# ВЫБРАННЫЙ ФРАГМЕНТ
______________________________

Там, где: У твоего желания много и т. д., он снова порицает Руфина за неумеренную страсть и говорит, что Руфин больше любит потаковников желания, которых много и которые красноречивы, чем глашатаев истины, коих мало и которые лишены красноречия, и по этой причине Руфина тошнит, то есть он отвращается от любви[1011] к другу своему Валерию и его совету. Заметь, что тошнота есть недуг желудка, происходящая от чрезмерного наполнения этого органа, и поскольку Руфин был сыт отговорами Валерия, тот и говорит, что Руфина тошнит от его любви.
Там, где: Осуждается глупый голос и т. д., Валерий ради порицания и наставления Руфина упоминает историю о спасении римлян благодаря гусиному предостережению. Галлы, желая тайно и скрытно захватить Капитолий, были замечены и застигнуты гусиным гоготом, и таким образом римляне благодаря гусю были спасены от ловушки. Об этом спасении Капитолия благодаря гусиному крику и гоготу говорит Овидий во второй книге «О превращениях»:
Ведь эта птица лучше всех животных воспринимает приближение человека по запаху, как говорит Александр в первой книге «О природе вещей», гл. 68, взяв это у Плиния в X книге[1013]. Валерий хочет сказать, что, как гусь, гогоча правду, был важнее городу Риму, чем пение лебедей (olorum), склоняющих к отрадным утехам, из-за вышедшей из этого большей пользы: ведь город Рим благодаря гусю был спасен от пожара, от разграбления сокровищ, от истребления сенаторов, и потому крик гуся был много приятней, чем пение лебедя, — так и Руфин должен был выше ценить дружеское и полезное, хотя и простое, наставление Валерия, чем любезное красноречие других, кои советовали ему жениться, ибо этот брак был для Руфина гибельным. Однако Руфин поступил наоборот, как делают глупцы, осуждающие голос гуся и приемлющие сладостную песнь лебедя. Заметь, что olor по-гречески — то же, что cygnus (лебедь) по-латински; происходит это слово от olon, то есть «все», потому что лебедь весь в белых перьях, как говорит Исидор[1014].

______________________________

# РАЗДЕЛ ДАННЫХ

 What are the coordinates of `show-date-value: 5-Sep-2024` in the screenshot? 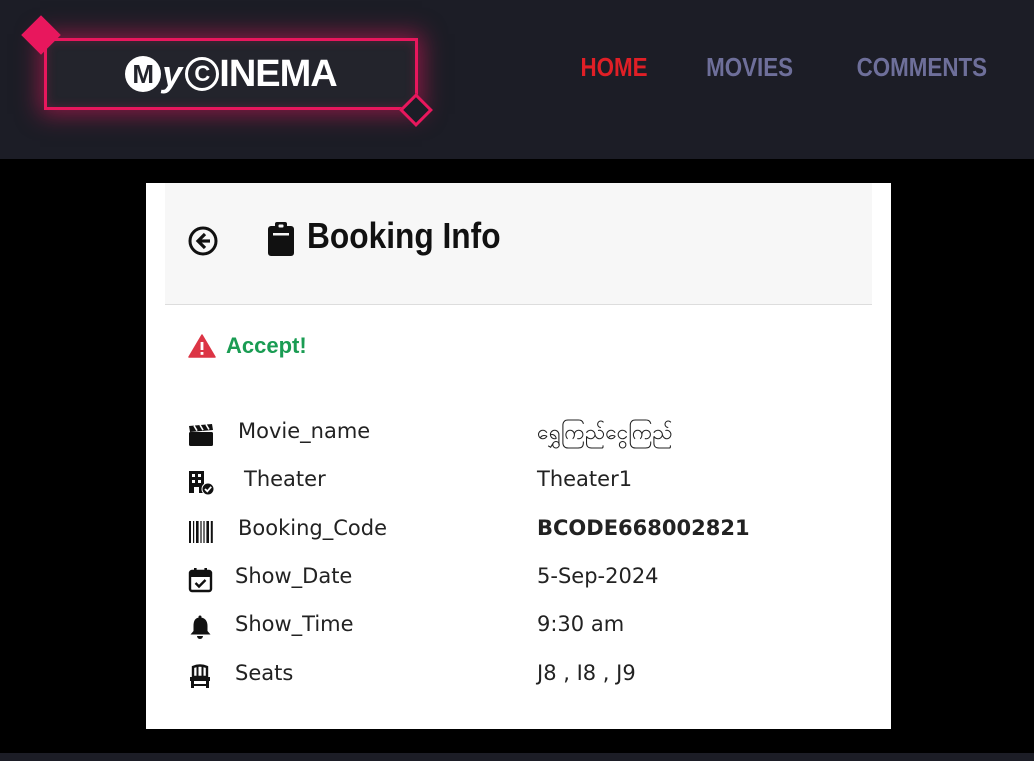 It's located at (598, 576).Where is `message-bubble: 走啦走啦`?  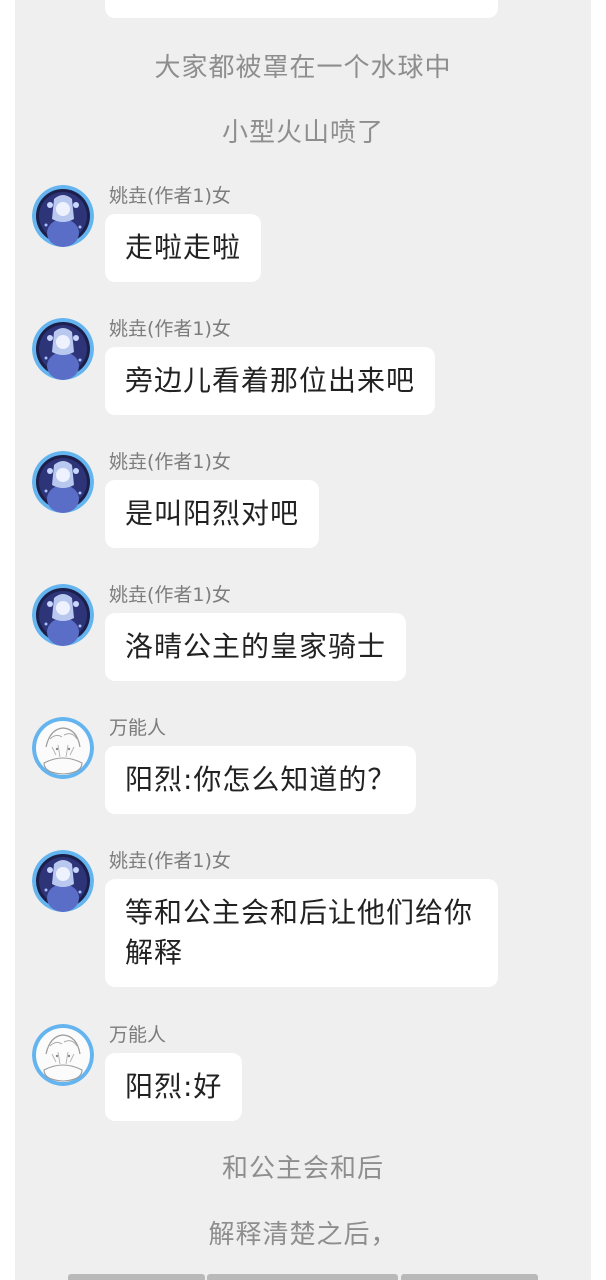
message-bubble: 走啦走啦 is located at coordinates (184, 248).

______________________________

# СУТЬ ЗАДАНИЯ
Перепечатайте из фрагмента о Валерии и Руфине всё, начиная со слов «Там, где: У» и до слов «от его любви.» включительно. Листинг для работы не понадобится.

# РЕШЕНИЕ ЗАДАНИЯ
Там, где: У твоего желания много и т. д., он снова порицает Руфина за неумеренную страсть и говорит, что Руфин больше любит потаковников желания, которых много и которые красноречивы, чем глашатаев истины, коих мало и которые лишены красноречия, и по этой причине Руфина тошнит, то есть он отвращается от любви[1011] к другу своему Валерию и его совету. Заметь, что тошнота есть недуг желудка, происходящая от чрезмерного наполнения этого органа, и поскольку Руфин был сыт отговорами Валерия, тот и говорит, что Руфина тошнит от его любви.